Stated problem:
Gather each line in the records below that contains the word "Open", and copy those lines in full.
►
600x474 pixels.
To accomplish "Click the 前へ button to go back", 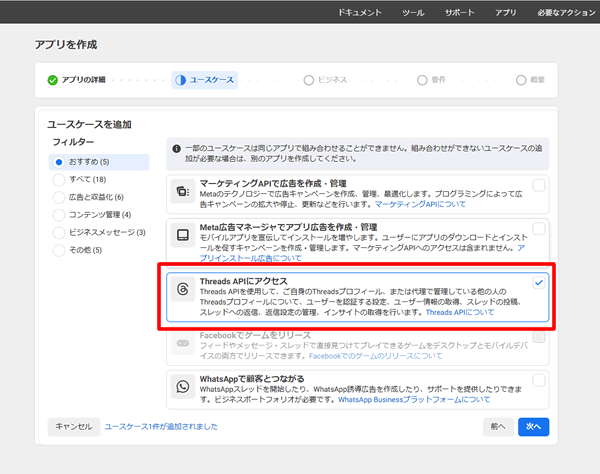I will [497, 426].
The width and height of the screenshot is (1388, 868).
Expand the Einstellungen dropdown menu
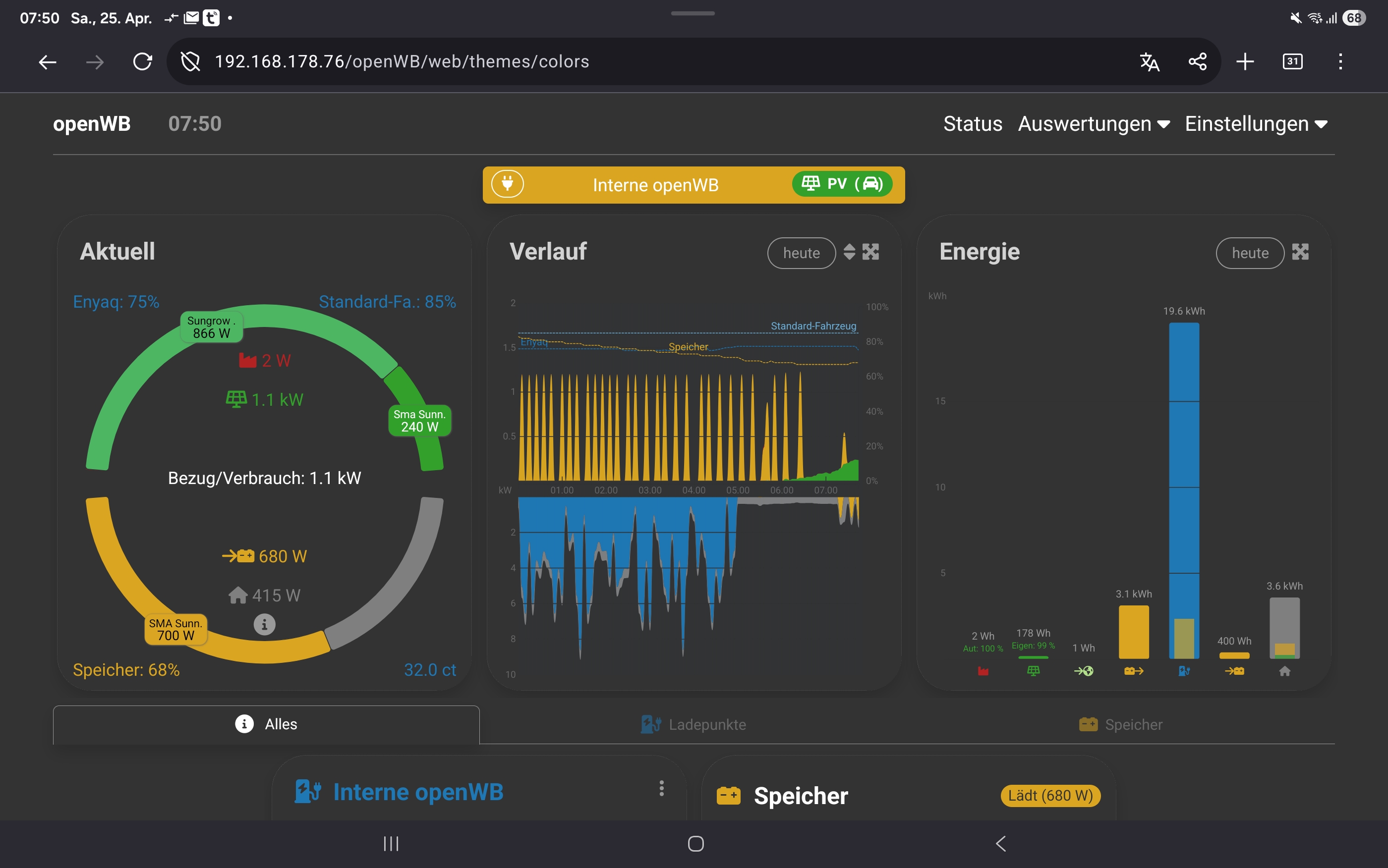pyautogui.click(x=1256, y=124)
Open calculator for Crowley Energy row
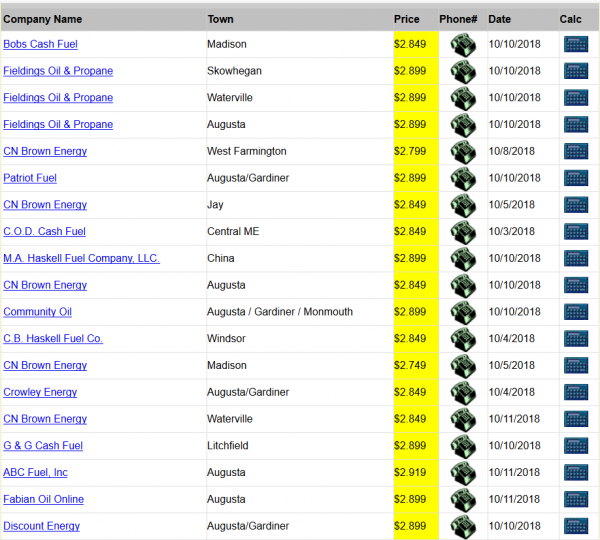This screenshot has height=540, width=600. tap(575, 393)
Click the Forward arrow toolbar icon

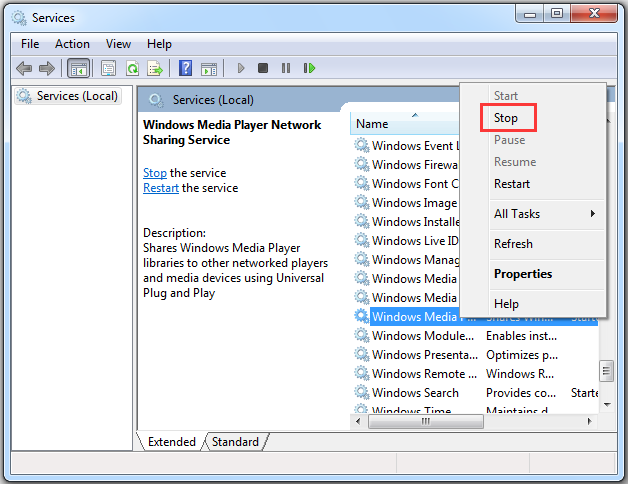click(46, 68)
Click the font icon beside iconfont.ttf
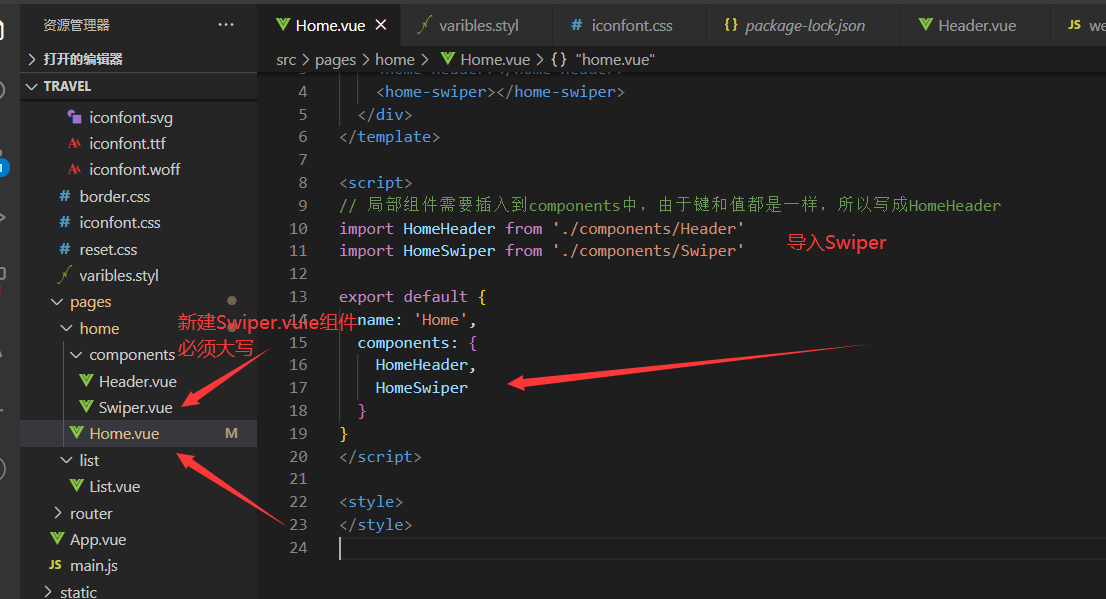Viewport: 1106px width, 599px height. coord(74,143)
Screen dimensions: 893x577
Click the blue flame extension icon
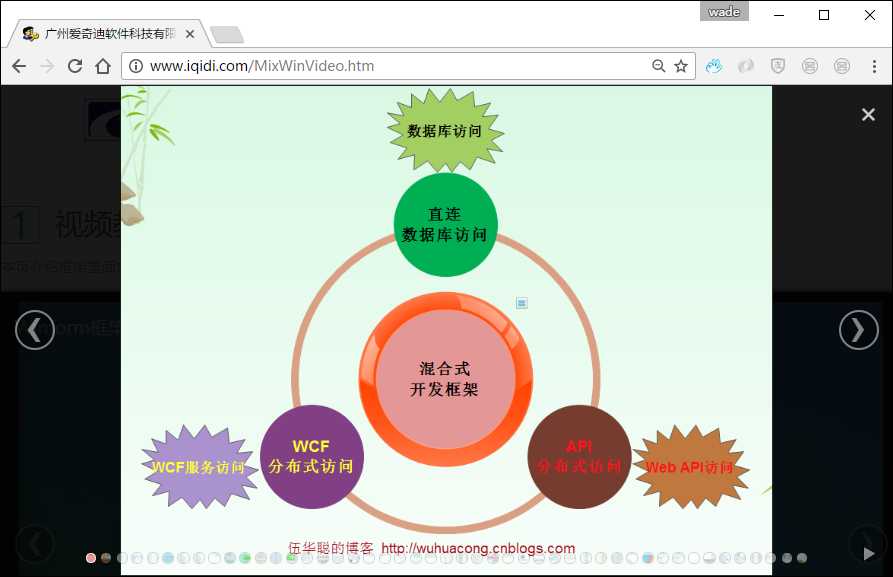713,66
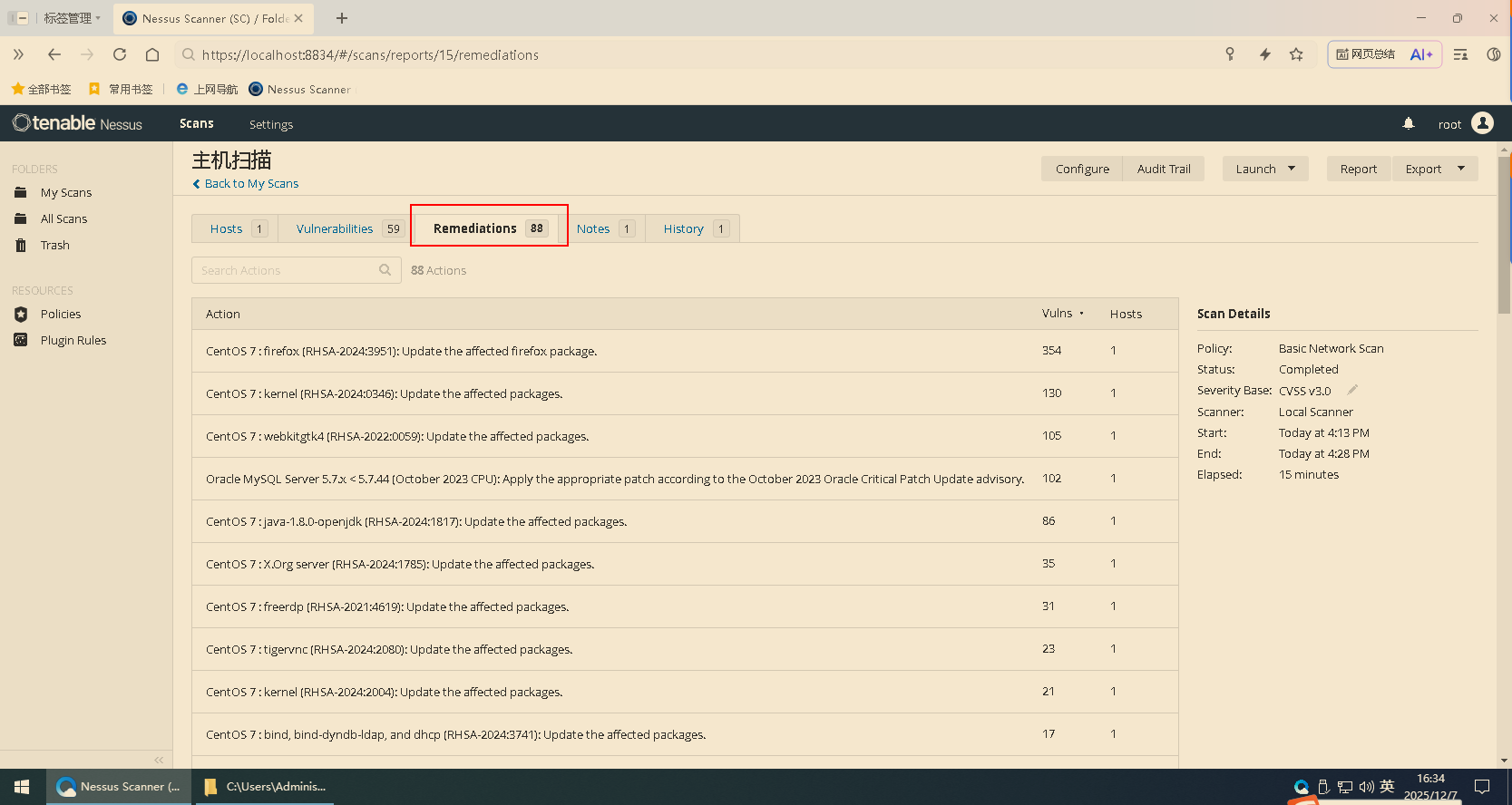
◄
►
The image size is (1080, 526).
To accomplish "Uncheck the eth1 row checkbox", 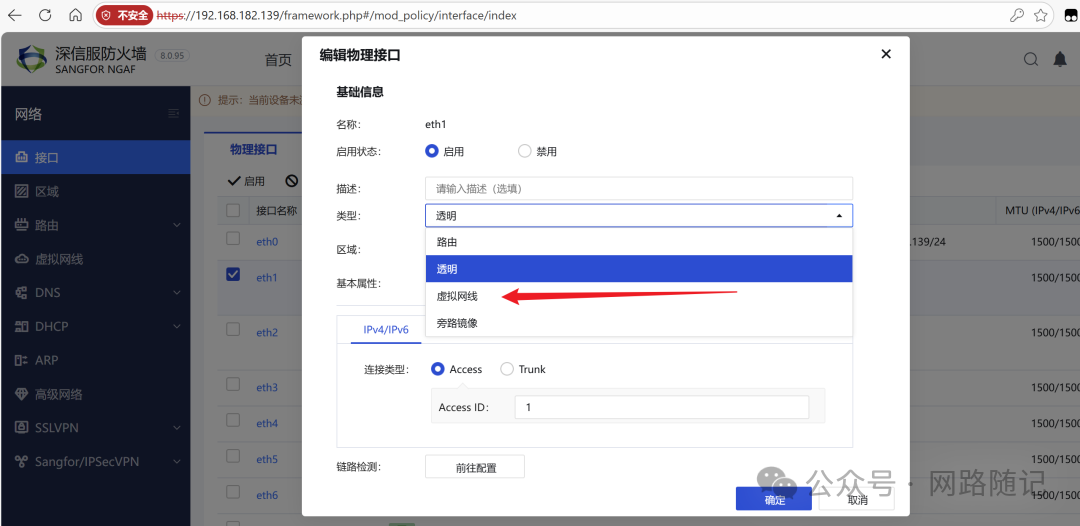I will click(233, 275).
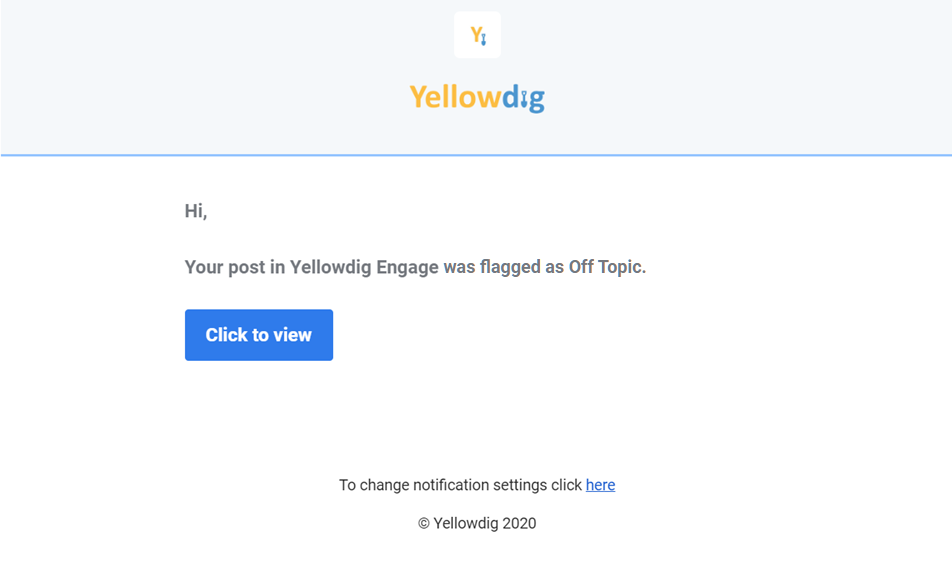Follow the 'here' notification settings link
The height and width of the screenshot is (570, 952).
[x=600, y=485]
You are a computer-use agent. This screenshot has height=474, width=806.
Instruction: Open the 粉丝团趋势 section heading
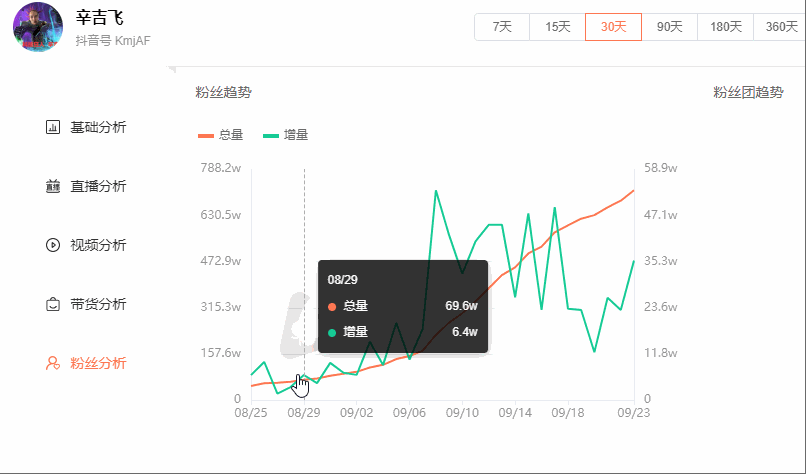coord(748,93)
◄
Answer below:
Open calculator for Crowley Energy row
Instruction: Open the 粉丝团趋势 section heading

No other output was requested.